**Goal of the exercise:** Reproduce the lines verbatim, from the first one through the line containing "click(580, 39)", both ends included.

***** Records provided *****

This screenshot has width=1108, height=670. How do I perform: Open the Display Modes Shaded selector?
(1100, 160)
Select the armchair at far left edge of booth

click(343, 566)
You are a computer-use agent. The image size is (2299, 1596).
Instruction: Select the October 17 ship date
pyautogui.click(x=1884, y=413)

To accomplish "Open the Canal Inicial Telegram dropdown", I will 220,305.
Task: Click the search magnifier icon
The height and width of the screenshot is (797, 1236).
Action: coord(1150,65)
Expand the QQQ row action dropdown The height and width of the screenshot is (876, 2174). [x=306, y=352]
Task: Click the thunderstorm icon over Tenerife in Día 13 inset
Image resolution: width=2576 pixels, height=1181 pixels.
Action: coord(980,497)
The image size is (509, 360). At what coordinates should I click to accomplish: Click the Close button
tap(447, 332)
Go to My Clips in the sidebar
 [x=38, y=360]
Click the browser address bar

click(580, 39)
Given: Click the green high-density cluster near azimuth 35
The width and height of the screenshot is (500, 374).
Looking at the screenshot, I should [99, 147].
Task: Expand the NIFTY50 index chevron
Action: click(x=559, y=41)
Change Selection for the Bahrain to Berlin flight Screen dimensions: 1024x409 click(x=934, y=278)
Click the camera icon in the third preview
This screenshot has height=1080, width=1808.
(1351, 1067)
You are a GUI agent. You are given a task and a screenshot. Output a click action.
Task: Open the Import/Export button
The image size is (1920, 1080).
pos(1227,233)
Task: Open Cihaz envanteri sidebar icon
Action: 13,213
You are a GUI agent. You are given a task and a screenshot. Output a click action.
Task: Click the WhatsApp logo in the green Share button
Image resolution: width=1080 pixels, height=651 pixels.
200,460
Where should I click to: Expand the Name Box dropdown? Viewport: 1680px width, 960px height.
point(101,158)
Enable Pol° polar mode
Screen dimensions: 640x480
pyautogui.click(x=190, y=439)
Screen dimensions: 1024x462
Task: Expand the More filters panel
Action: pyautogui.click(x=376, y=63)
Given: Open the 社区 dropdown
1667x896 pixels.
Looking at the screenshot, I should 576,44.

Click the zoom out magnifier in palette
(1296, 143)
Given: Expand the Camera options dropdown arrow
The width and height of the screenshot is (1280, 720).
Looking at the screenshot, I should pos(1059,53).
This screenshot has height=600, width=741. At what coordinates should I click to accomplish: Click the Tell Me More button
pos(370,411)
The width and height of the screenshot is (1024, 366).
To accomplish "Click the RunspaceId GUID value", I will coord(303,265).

*****

**Solution to this exercise:**
This screenshot has width=1108, height=670. How do I perform: Open the Display Modes Shaded selector?
(1100, 160)
Select the armchair at far left edge of booth

click(343, 566)
You are a computer-use agent. The image size is (2299, 1596).
Instruction: Select the October 17 ship date
pyautogui.click(x=1884, y=413)

To accomplish "Open the Canal Inicial Telegram dropdown", I will 220,305.
Task: Click the search magnifier icon
The height and width of the screenshot is (797, 1236).
Action: coord(1150,65)
Expand the QQQ row action dropdown The height and width of the screenshot is (876, 2174). [x=306, y=352]
Task: Click the thunderstorm icon over Tenerife in Día 13 inset
Image resolution: width=2576 pixels, height=1181 pixels.
Action: coord(980,497)
The image size is (509, 360). At what coordinates should I click to accomplish: Click the Close button
tap(447, 332)
Go to My Clips in the sidebar
 [x=38, y=360]
Click the browser address bar

click(580, 39)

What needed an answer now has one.